Gertrude and Ophelia

The death of OpheliaThere is a willow grows aslant a brook,
That shows his hoar leaves in the glassy stream;
There with fantastic garlands did she come
Of crow-flowers, nettles, daisies, and long purples
That liberal shepherds give a grosser name,
But our cold maids do dead men’s fingers call them:
There, on the pendent boughs her coronet weeds
Clambering to hang, an envious sliver broke;
When down her weedy trophies and herself
Fell in the weeping brook. Her clothes spread wide;
And, mermaid-like, awhile they bore her up:
Which time she chanted snatches of old tunes;
As one incapable of her own distress,
Or like a creature native and indued
Unto that element: but long it could not be
Till that her garments, heavy with their drink,
Pull’d the poor wretch from her melodious lay
To muddy death.
as told by Queen Gertrude.

My HS English teacher did find this troubling, because, for all the world, this reflects a first-hand account. Was the Queen nearby, watching this horrific event unfold? Wherefore, then, was she a mere spectator, a passive witness to the eddy demise of her own son’s favored one, raising no hand to forestall the tragedy? Did she consider it a mercy, to allow Ophelia to free herself from the strangling grip of dementia? Was the some hidden hostility in her, toward this girl who threatened to come between her and her son? Or was there some other thing at play here?

My theory is that Gertrude was occupied at the moment, focused on taking a crap.

Gertrude is clearly imagining, with some horror, the scene of Ophelia drowning herself.
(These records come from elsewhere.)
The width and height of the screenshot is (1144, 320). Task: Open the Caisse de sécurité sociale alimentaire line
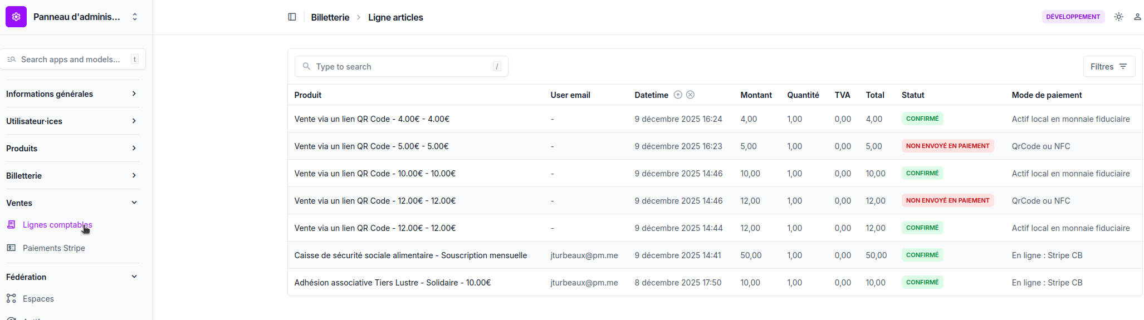pyautogui.click(x=410, y=255)
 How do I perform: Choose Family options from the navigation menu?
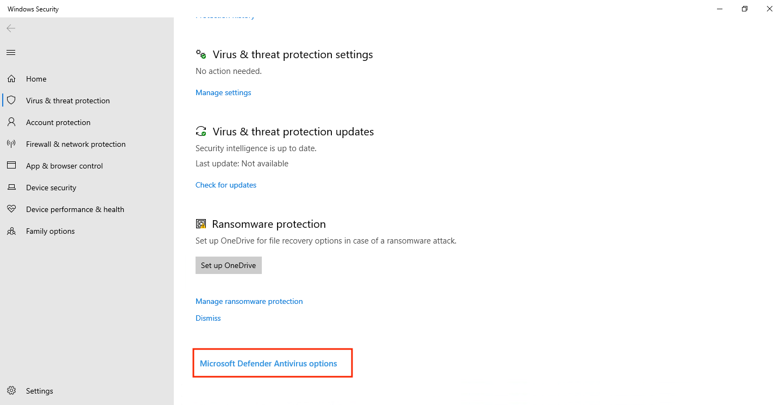pyautogui.click(x=50, y=230)

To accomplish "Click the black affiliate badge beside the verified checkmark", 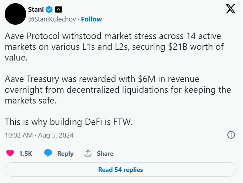I will [x=59, y=10].
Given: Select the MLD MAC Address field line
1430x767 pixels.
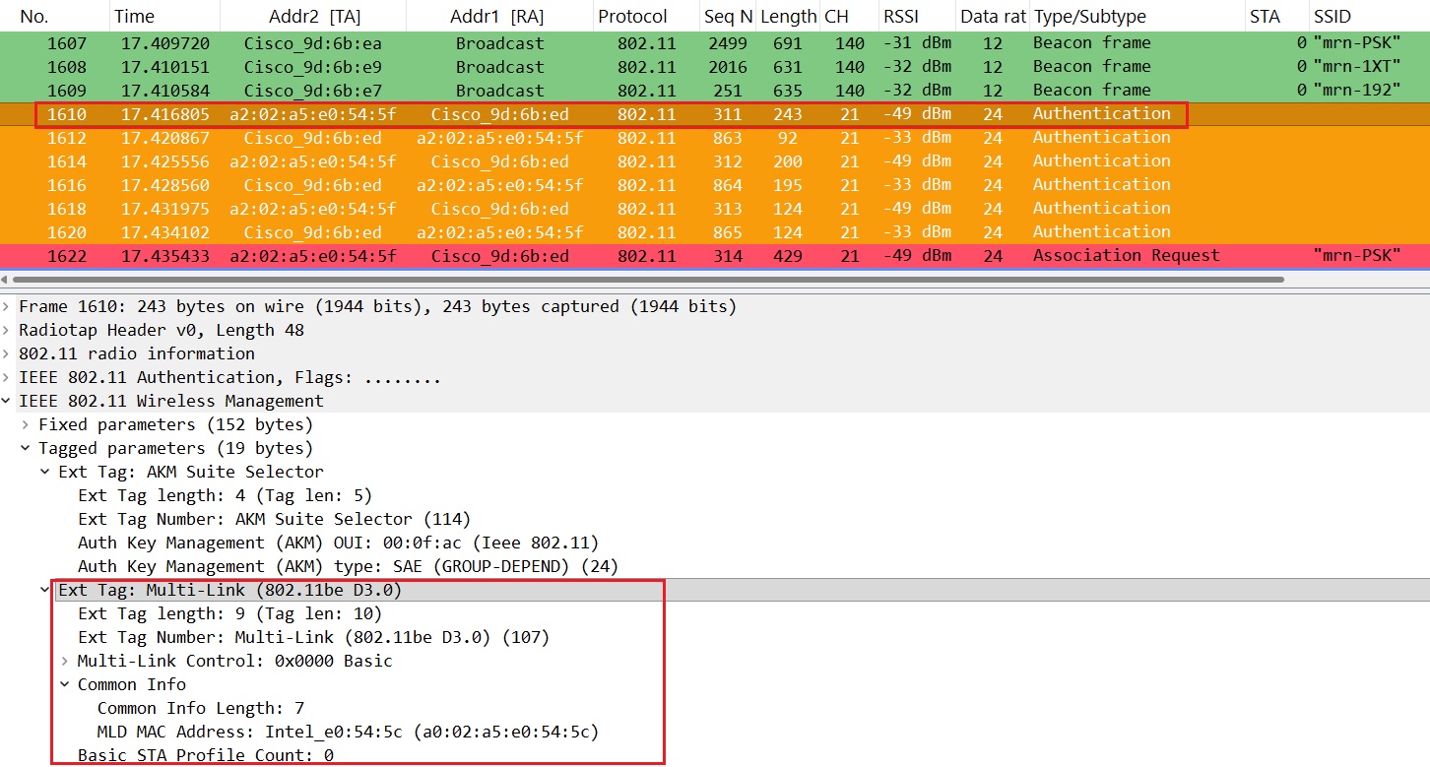Looking at the screenshot, I should (x=347, y=732).
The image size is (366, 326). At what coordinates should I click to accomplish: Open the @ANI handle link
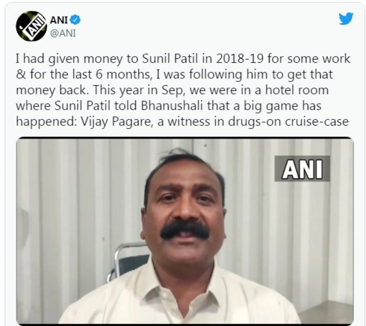63,33
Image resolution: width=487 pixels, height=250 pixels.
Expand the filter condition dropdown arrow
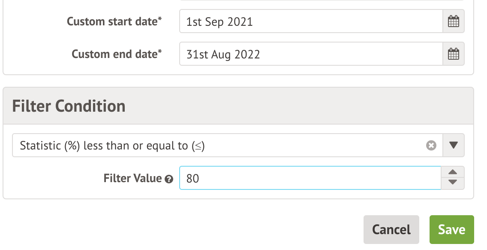pyautogui.click(x=454, y=146)
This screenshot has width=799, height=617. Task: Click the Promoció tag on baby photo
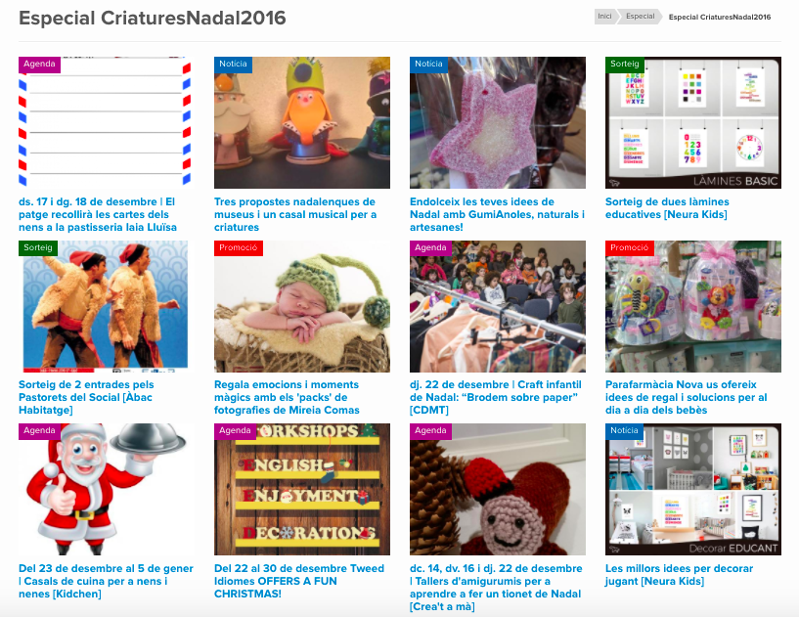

Nothing in the text suggests that she was observing it firsthand and Gertrude is clearly shown as somewhat favoring Ophelia and horrified at the events that transpire (the accidential death of Polonius, the increasing instability of her son, the carelessness of Claudius). She may be lacking in guide and somewhat credulous about Claudius’ involvement in the death of King Hamlet (although you can also take it that she was simply looking out to protect her and her son’s perrogatives by enjoining someone who would at least protect the crown and interests of Denmark to be inherited by Hamlet), but I don’t think there is any basis for arguing that she had a vested interest in or is tacitly complicit in Ophelia’s suicide.

Stranger

It made more sense dramatically for Gertrude to tell Hamlet, so Shakespeare wrote it that way, and to hell with giving it any lame rationalization.

Well, no, that passage is delivered to Claudius and Laertes, not Hamlet. And Laertes reaction, “Too much of water hast thou, poor Ophelia, and therefore I forbid my tears” seems almost as though it were put there for comic relief. Or to depict Laertes as a dick.